**Work to be completed:** Write out every one of the lines below exactly as they appear, leaving out the pictures.
** Start Supplied records **
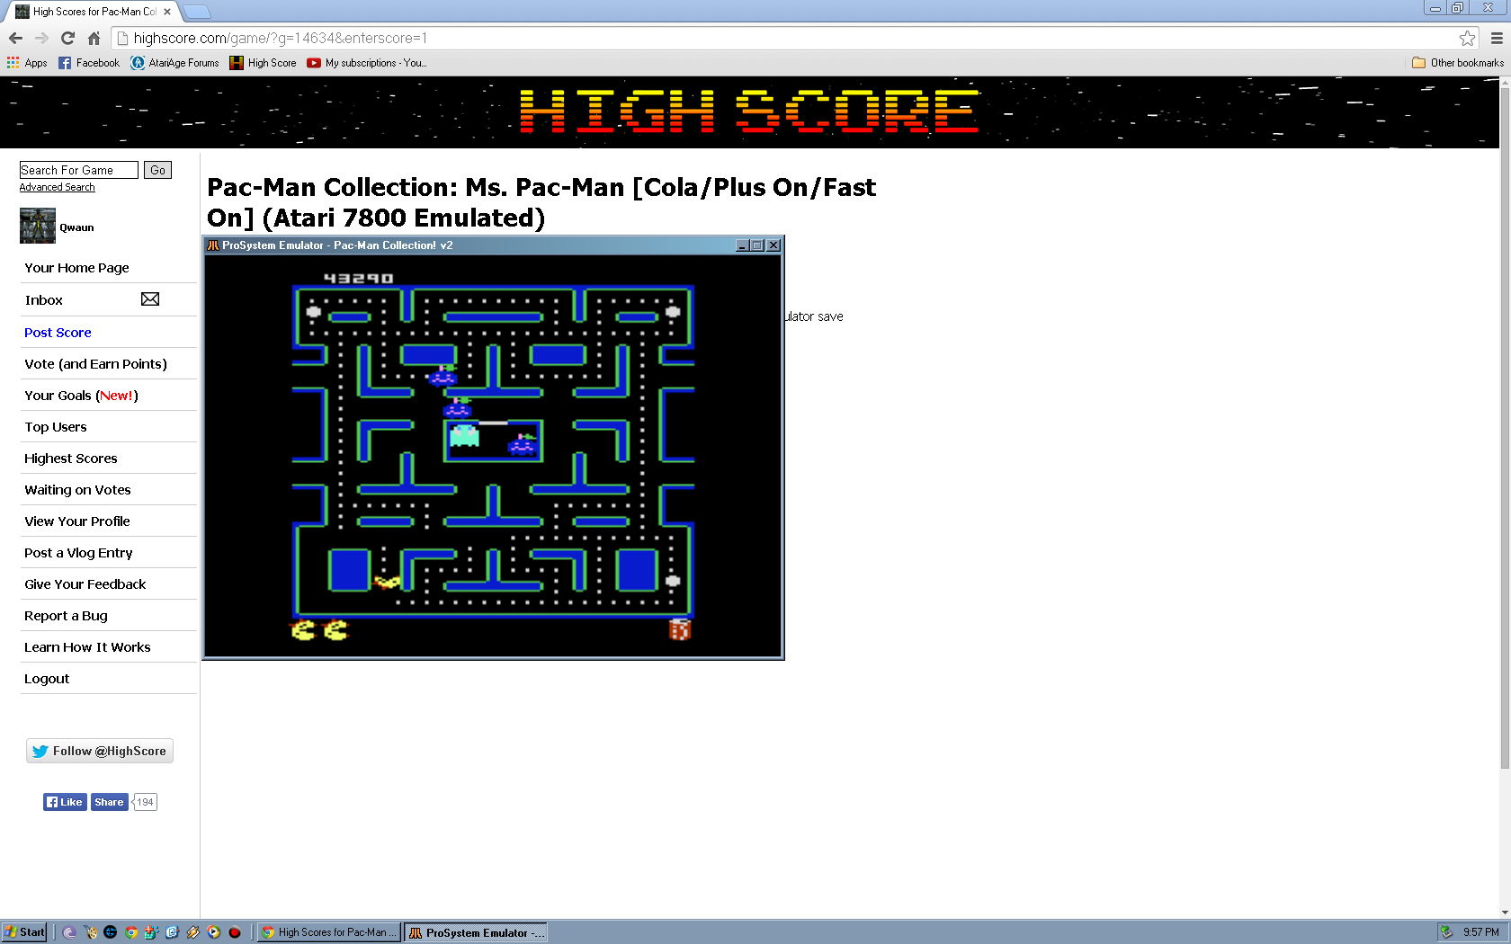Click the browser back arrow icon

pos(15,38)
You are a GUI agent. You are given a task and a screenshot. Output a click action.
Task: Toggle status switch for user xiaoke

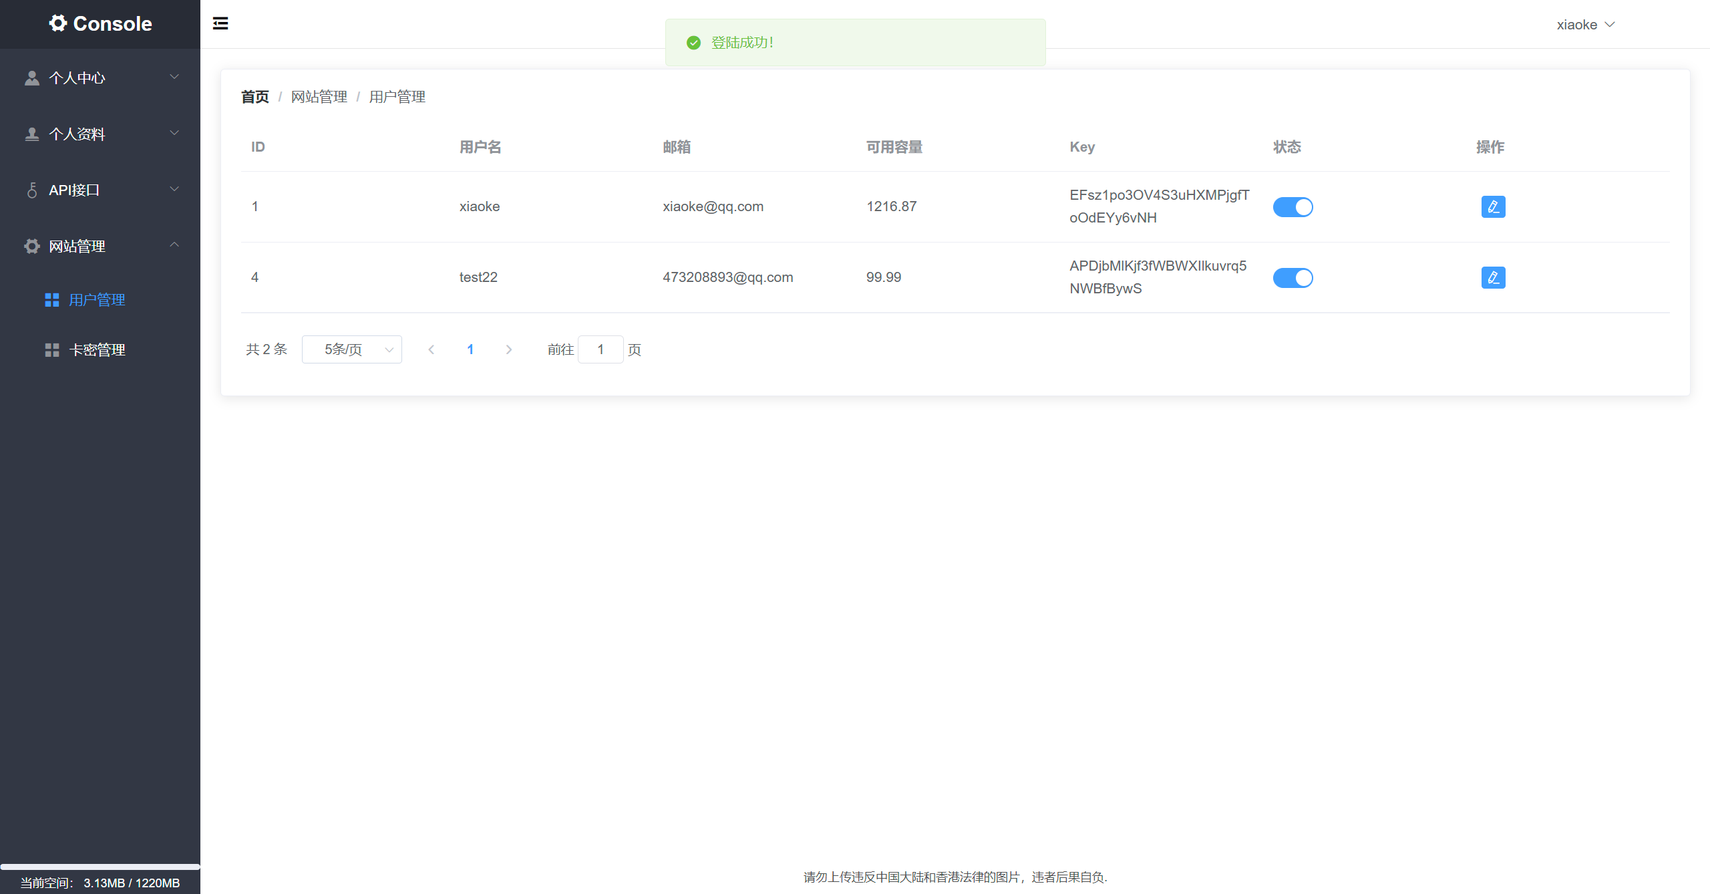pos(1293,207)
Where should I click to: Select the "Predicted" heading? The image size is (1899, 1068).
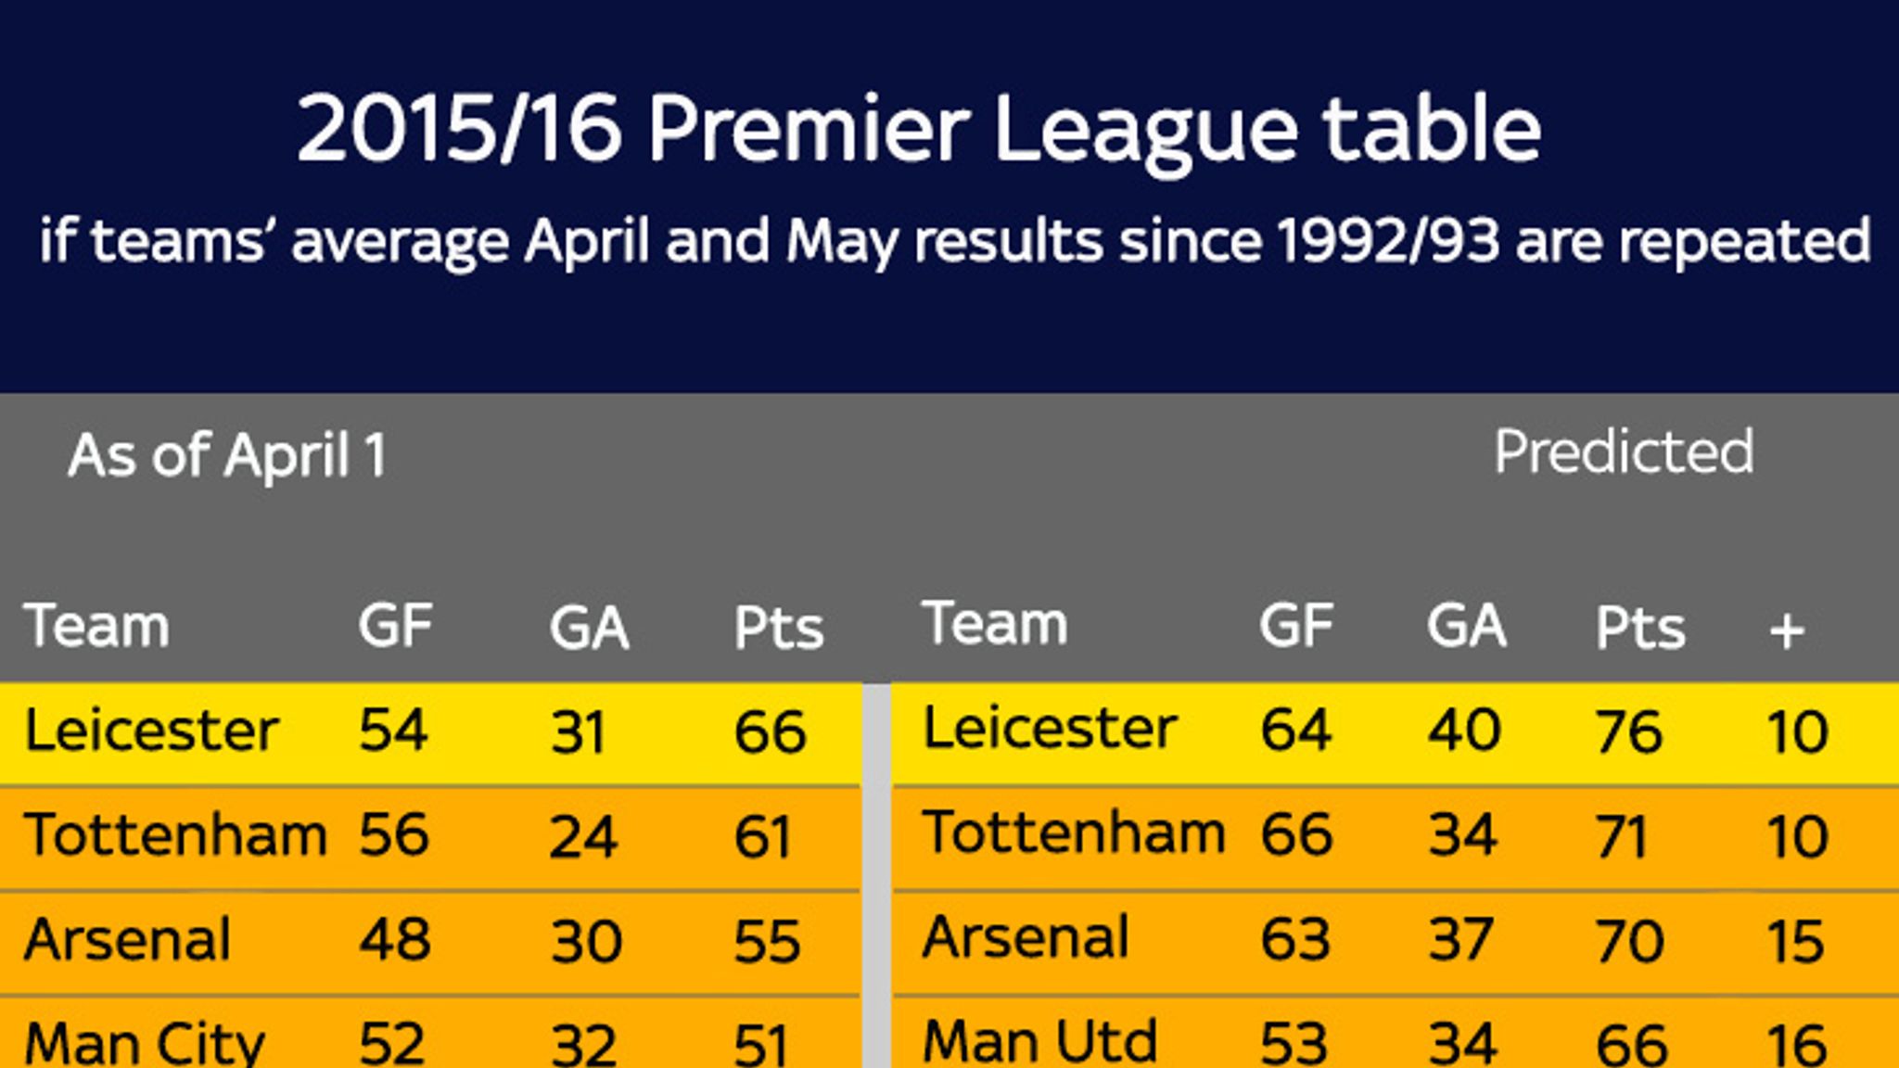1624,452
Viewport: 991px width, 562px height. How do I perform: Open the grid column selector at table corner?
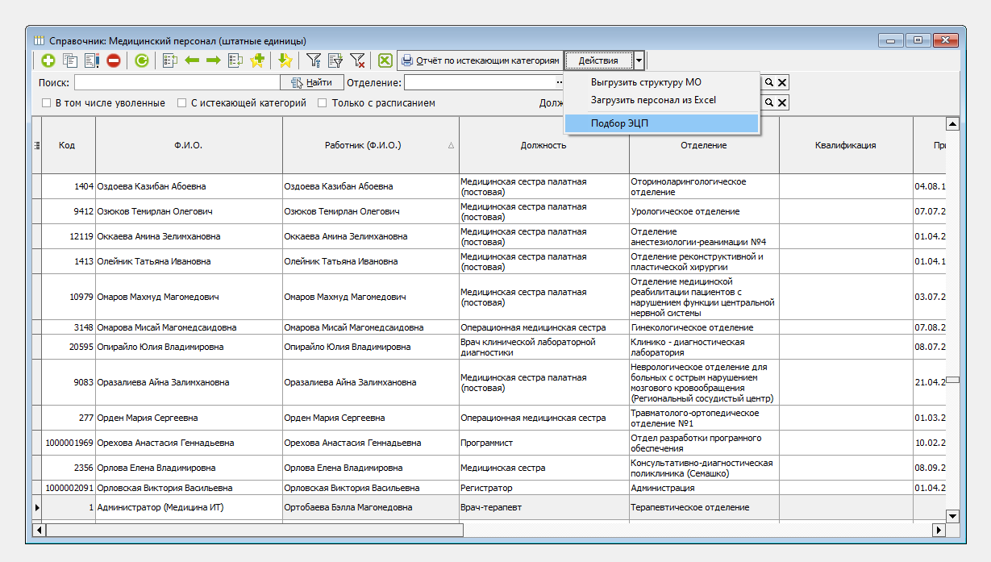(x=37, y=145)
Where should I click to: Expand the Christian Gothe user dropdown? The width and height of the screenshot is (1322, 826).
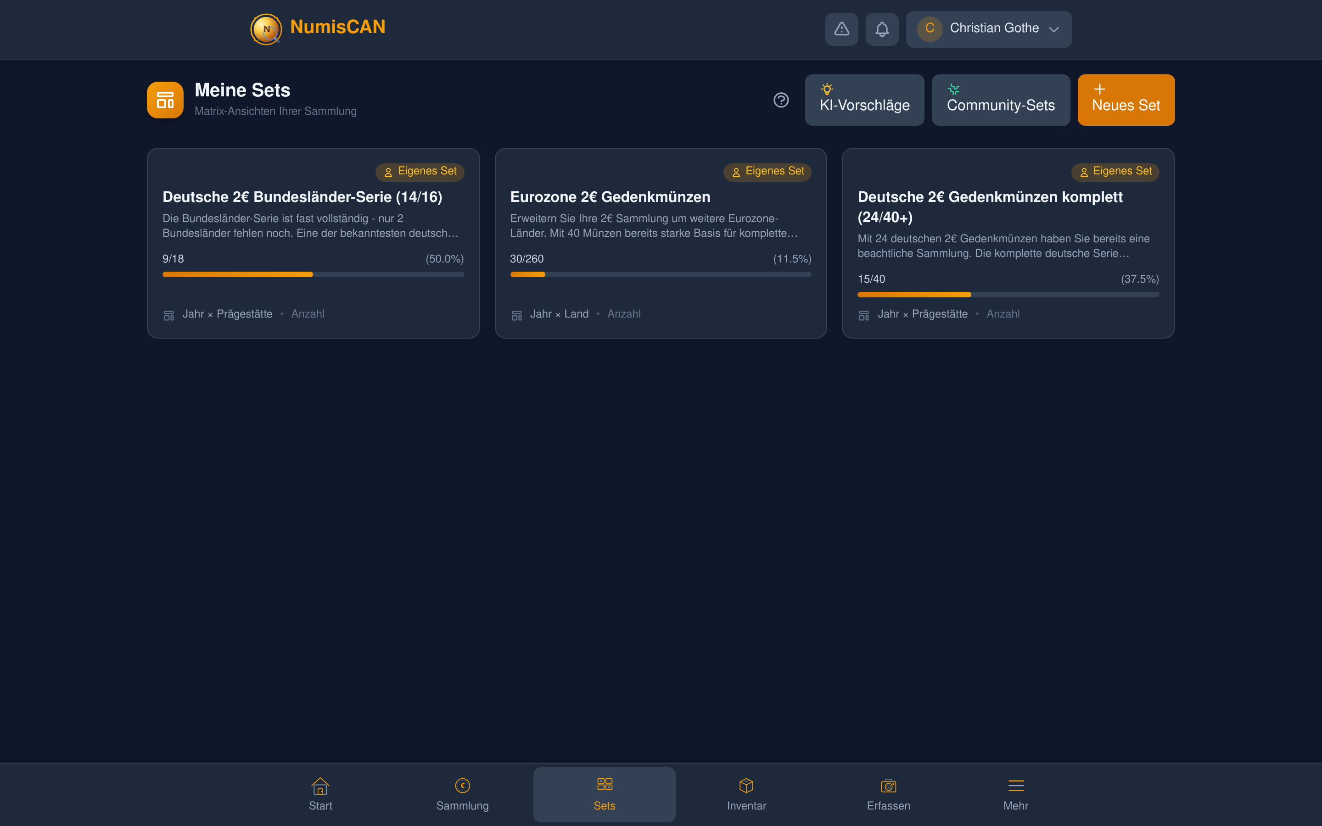(989, 29)
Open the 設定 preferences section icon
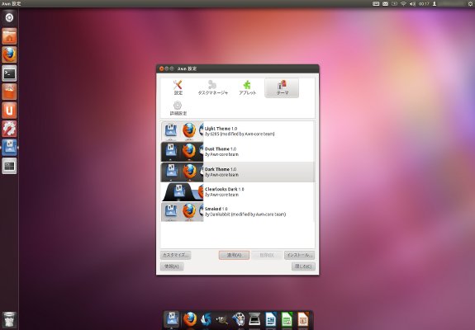475x330 pixels. point(178,87)
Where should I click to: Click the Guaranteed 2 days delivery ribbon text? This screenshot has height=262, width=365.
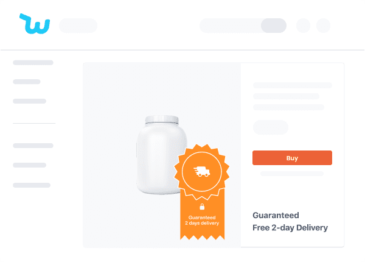click(202, 221)
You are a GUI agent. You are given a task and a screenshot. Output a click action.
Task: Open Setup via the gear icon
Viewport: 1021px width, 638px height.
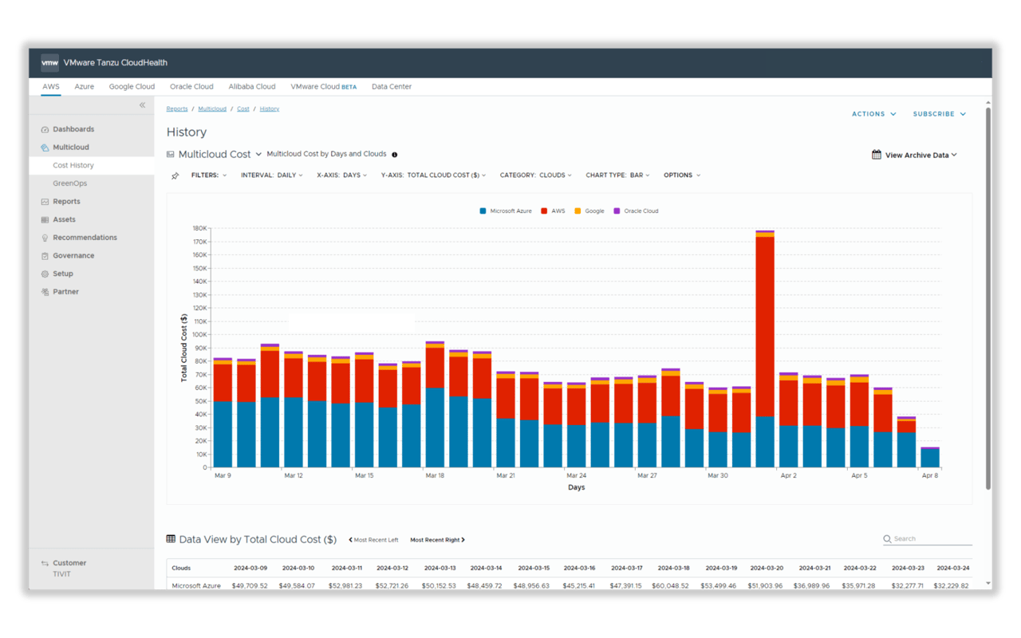point(47,273)
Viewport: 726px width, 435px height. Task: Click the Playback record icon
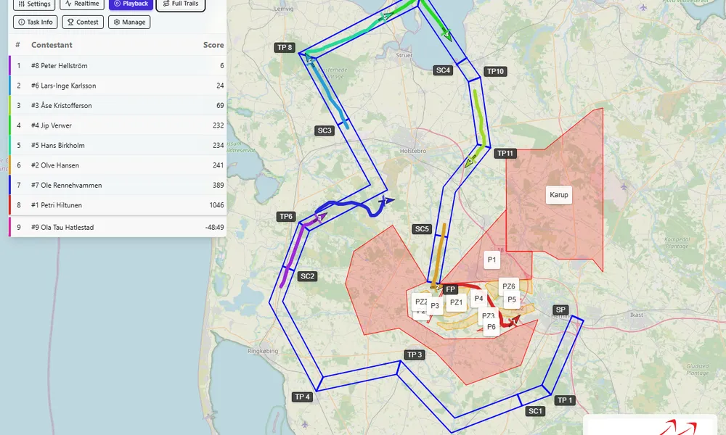pos(116,4)
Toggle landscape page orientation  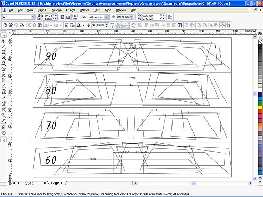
** End Supplied records **
**Task result:**
Click the browser back arrow icon

pos(15,38)
You are a GUI agent. You are given a task and a screenshot. Output a click action.
Task: Toggle status switch for user xiaoke

pos(1293,207)
Where should I click to: Select the "Predicted" heading? The image size is (1899, 1068).
1624,452
Viewport: 991px width, 562px height. How do I perform: Open the grid column selector at table corner?
(x=37, y=145)
Where should I click to: Expand the Christian Gothe user dropdown? The width and height of the screenshot is (1322, 826).
(989, 29)
Open the 設定 preferences section icon
475x330 pixels. point(178,87)
Where should I click to: Click the Guaranteed 2 days delivery ribbon text? This screenshot has height=262, width=365.
click(202, 221)
You are a GUI agent. You are given a task and a screenshot. Output a click action.
Task: Open Setup via the gear icon
Viewport: 1021px width, 638px height.
point(47,273)
Viewport: 726px width, 435px height. Task: Click the Playback record icon
pos(116,4)
Toggle landscape page orientation  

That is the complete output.